# Does anyone in the Nerja area



## Allie-P (Feb 11, 2013)

Does anyone living in, or who has recently visited, Nerja - know if an Irish bar/restaurant, known as, "Steve & Audrey's" / Irish bar, Okey ( correct spelling ! ) is still operative ?

If so, whereabouts exactly, is it ?

We used it frequently, back in the day - but searched fruitlessly, several days ago - on a day visit.

They are still advertising on the Internet - but their exact location is unspecified and there is no answer to the given telephone number.

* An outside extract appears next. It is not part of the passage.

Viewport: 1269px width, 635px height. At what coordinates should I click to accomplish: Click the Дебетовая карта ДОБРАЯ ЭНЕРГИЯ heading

Thanks in advance to anyone who might know


----------



## jojo (Sep 20, 2007)

Allie-P said:


> Does anyone living in, or who has recently visited, Nerja - know if an Irish bar/restaurant, known as, "Steve & Audrey's" / Irish bar, Okey ( correct spelling ! ) is still operative ?
> 
> If so, whereabouts exactly, is it ?
> 
> ...



I've got some friends who live in Nerja and have done for many years I'll ask them and let you know - unless someone else on here does??!

Jo xxx


----------



## jojo (Sep 20, 2007)

jojo said:


> I've got some friends who live in Nerja and have done for many years I'll ask them and let you know - unless someone else on here does??!
> 
> Jo xxx



Right, two of my friends have come back and, no have never heard of it! Two other friends havent answered yet 

Jo xxx


----------



## jojo (Sep 20, 2007)

..... ahhh, one friend has said this "_it's now called 'El Patio' and it's on Calle Gloria (where the round bar is, near the post office street)_" and given me this link ??Leaving Facebook...

Jo xxx


----------



## Allie-P (Feb 11, 2013)

Thank you very much Jo, for going to so much trouble xx


----------



## thrax (Nov 13, 2008)

I know of El Patio but never heard of the other one so I think they closed a while back


----------



## jojo (Sep 20, 2007)

Another friend has just messaged me this on fb and he's lived in Nerja forever and knows everything and everyone: 

"It was bar Oakey. They're done. Steve manages the Burro Blanco just up the road from his old bar"

Jo xxx


----------



## Allie-P (Feb 11, 2013)

Thank you to both Jo & Thrax xx

We spent a lovely holiday in Nerja back in 2001. Our highlight of the evening was eating at Steve & Audreys.........the food was absolutely delicious


----------



## thrax (Nov 13, 2008)

There are a number of new restaurants and bars open and opening in Nerja so you are bound to find a good replacement!! For something completely different try Fusion - lots of people have told me how good it is (haven't been myself, 4 year old son won't allow it). If you want an Irish bar, Annie's bar and Cochrans have had good reviews.


----------